Problem:
Please take the lines from the one holding "Instruction: Click the" through the one holding "Open the HOME menu item" in the data below and copy them exactly.

Stored records:

____

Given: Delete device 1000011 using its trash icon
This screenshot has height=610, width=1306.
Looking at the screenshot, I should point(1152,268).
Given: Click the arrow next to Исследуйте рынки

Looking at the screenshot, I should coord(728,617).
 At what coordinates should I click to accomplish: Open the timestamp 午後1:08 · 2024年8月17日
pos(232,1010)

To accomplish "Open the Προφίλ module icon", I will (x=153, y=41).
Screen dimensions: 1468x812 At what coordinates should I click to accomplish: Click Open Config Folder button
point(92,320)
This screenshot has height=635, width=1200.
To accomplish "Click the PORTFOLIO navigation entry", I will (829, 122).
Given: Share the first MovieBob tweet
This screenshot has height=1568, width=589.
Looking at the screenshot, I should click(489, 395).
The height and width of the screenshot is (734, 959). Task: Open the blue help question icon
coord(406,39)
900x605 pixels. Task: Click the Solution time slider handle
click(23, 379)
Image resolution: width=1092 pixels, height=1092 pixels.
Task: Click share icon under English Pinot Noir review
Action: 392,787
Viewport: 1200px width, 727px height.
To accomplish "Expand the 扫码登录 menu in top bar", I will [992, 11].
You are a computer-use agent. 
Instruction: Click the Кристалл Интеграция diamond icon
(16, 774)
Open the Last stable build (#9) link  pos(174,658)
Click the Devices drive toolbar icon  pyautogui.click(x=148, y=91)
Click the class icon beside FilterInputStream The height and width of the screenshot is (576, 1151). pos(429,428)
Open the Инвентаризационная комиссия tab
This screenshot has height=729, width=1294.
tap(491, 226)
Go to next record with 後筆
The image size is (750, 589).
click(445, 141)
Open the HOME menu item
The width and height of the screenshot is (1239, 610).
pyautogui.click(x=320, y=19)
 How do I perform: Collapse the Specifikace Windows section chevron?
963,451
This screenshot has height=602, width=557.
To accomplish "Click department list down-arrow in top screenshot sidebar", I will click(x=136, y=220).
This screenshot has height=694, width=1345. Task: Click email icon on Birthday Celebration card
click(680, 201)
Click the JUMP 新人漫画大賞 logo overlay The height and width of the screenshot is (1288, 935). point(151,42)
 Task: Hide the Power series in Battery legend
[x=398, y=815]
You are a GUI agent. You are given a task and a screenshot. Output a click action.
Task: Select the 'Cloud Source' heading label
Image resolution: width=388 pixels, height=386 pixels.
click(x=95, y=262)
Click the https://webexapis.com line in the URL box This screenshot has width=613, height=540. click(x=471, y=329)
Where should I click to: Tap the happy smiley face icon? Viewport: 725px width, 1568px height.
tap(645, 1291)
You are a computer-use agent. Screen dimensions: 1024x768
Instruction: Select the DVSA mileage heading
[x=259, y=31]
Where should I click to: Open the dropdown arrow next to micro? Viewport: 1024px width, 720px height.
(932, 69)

____

Response to this task:
Instruction: Click the Кристалл Интеграция diamond icon
(16, 774)
Open the Last stable build (#9) link  pos(174,658)
Click the Devices drive toolbar icon  pyautogui.click(x=148, y=91)
Click the class icon beside FilterInputStream The height and width of the screenshot is (576, 1151). pos(429,428)
Open the Инвентаризационная комиссия tab
This screenshot has height=729, width=1294.
tap(491, 226)
Go to next record with 後筆
The image size is (750, 589).
click(445, 141)
Open the HOME menu item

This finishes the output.